● **Directions for this task**
Every line of the material that mentions the word "Open" should be copied out.

Start of Data for this exercise

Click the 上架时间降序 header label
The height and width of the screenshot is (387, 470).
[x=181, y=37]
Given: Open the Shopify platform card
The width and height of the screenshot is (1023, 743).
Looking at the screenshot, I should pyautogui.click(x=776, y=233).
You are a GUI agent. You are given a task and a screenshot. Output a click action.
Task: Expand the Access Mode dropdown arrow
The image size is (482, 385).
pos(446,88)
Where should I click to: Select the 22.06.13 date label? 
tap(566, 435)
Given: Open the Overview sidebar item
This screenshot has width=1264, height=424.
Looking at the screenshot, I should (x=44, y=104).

End of Data for this exercise
Start of Data for this exercise

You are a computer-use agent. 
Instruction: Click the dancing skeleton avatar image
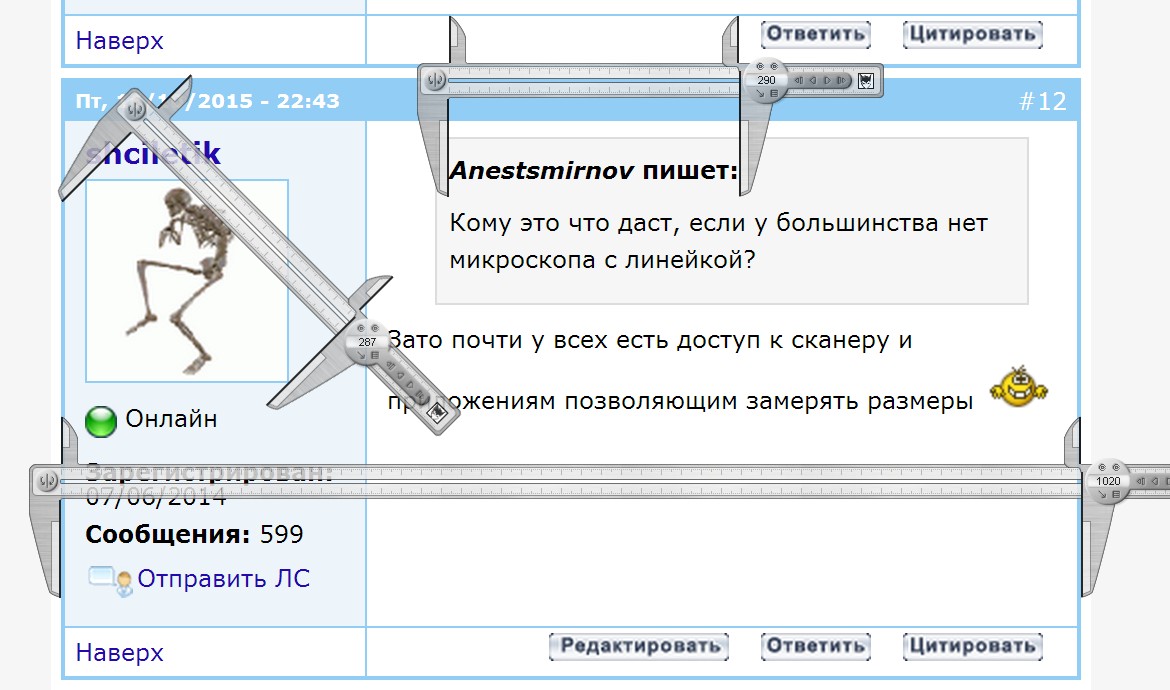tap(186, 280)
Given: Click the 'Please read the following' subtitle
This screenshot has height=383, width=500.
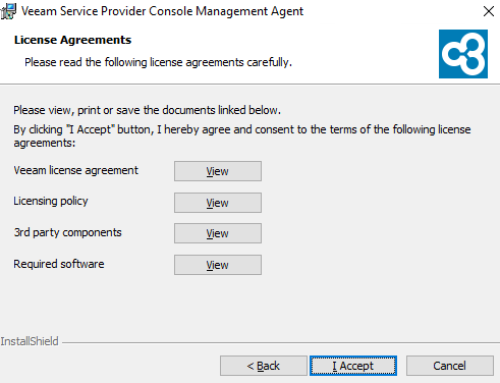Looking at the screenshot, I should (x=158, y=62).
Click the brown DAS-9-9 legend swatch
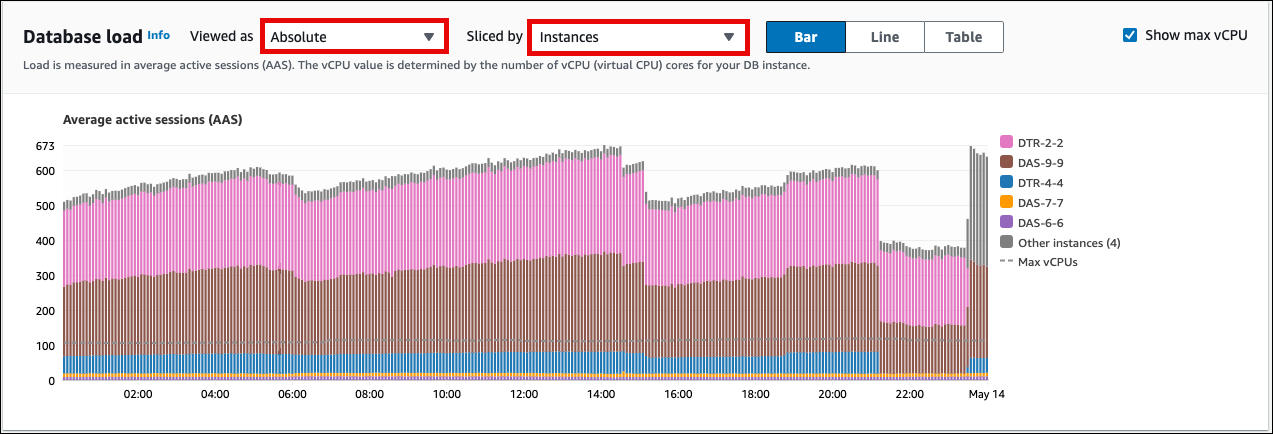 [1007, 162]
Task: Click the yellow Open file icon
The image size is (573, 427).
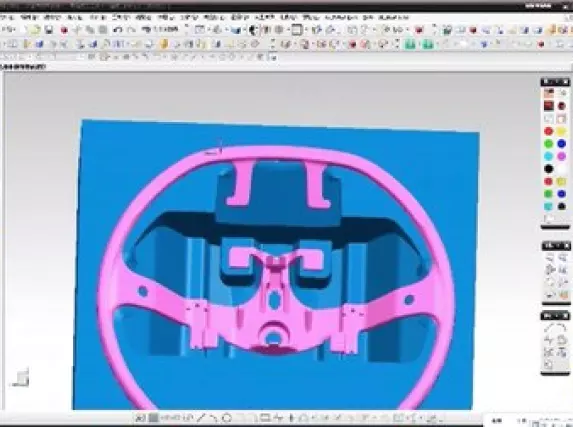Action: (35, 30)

End of Data for this exercise

● **Solution to this exercise**
Given: Open the Shopify platform card
Given: Open the Overview sidebar item
Task: Click the yellow Open file icon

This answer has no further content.